SUMMARYTo evaluate the relative importance and possible interrelationships of insect, fungus, and nematode injury to the deterioration of roots of alsike clover plants, Trifolium hybridum L., heptachlor, chloropicrin, and ethylene dibromide were applied singly and in combinations to the soil prior to seeding. The most effective treatment was an insecticide plus a soil fumigant (heptachlor plus chloropicrin or ethylene dibromide), which improved the uniformity of stand, plant height and flowering, and reduced the density of weeds. In the second year this treatment greatly increased plant survival and yields of forage. All the plants died in the untreated control plots during the third year of the experiment.There was a significant relationship between the occurrence of vascular decay and the incidence of injury by the clover root curculio, Sitona hispidula (Fabr.).

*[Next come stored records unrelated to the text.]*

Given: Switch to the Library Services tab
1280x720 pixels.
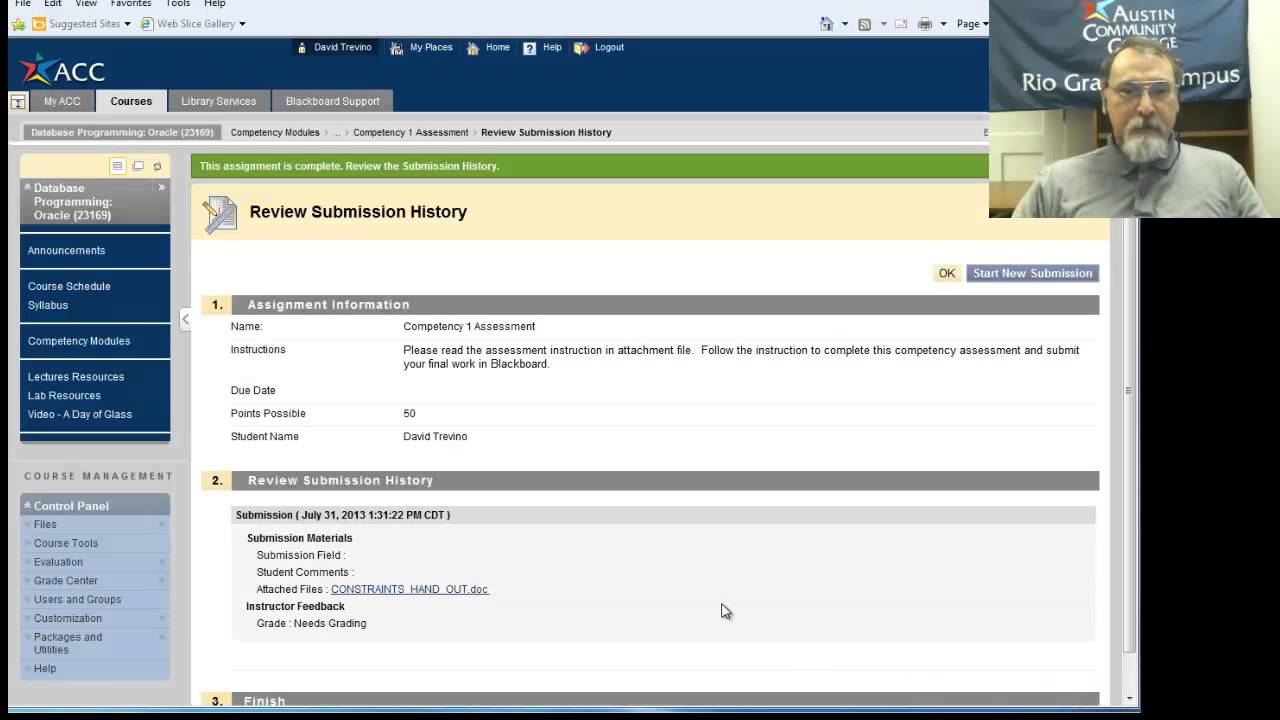Looking at the screenshot, I should tap(218, 101).
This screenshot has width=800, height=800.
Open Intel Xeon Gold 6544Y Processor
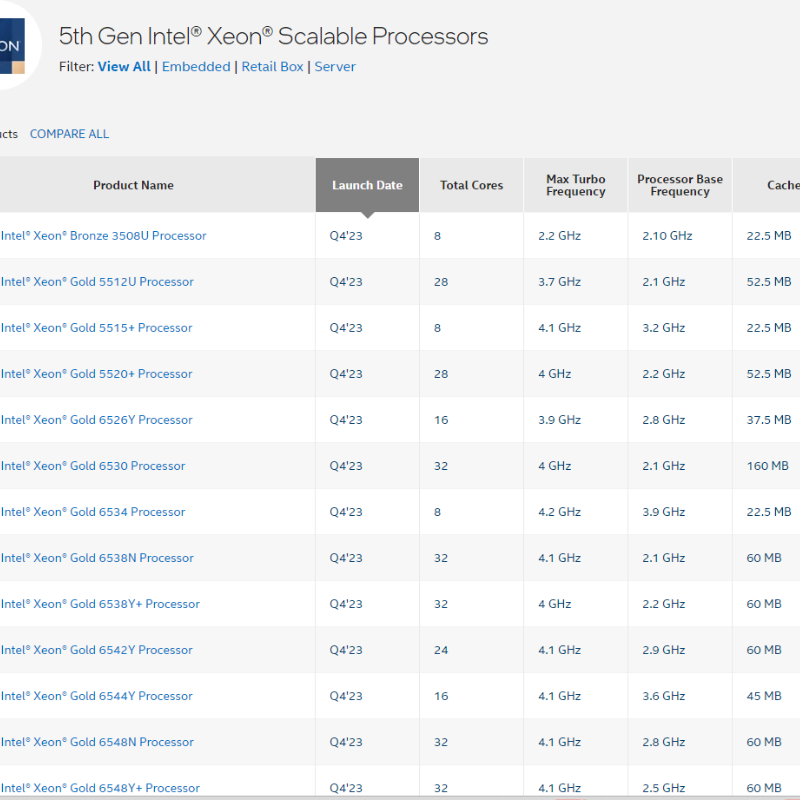[96, 696]
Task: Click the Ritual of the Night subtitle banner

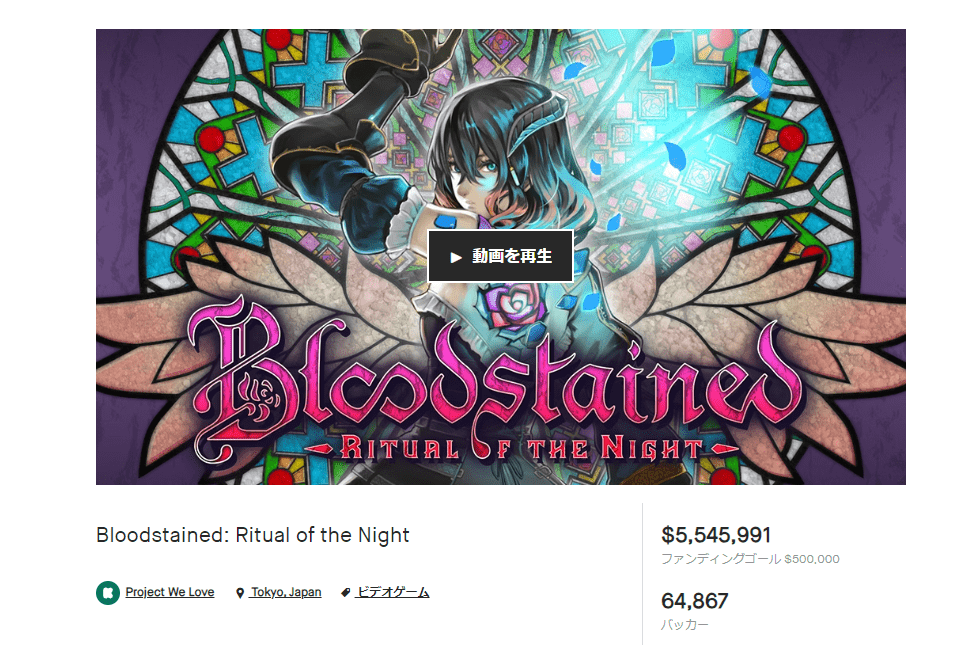Action: (523, 448)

There was a less marked relationship between insect injury and cortical decay; but no apparent relationship between insect injury and rootlet rot. Although root lesion nematode, Pratylenchus sp., was present, no direct relationship between nematode injury and root rots was established.The fungi most frequently isolated from alsike clover roots were Fusarium oxysporum Schl. sensu Snyd. and Han., a species of Pyrenochaeta and an unidentified fungus. Verticillium dahliae Kleb. was also present. Tests with F. oxysporum, the Pyrenochaeta sp., and V. dahliae confirmed their pathogenicity on alsike clover roots. In laboratory tests, plants with severe rootlet rot rapidly regenerated feeder rootlets in the presence of adequate soil moisture.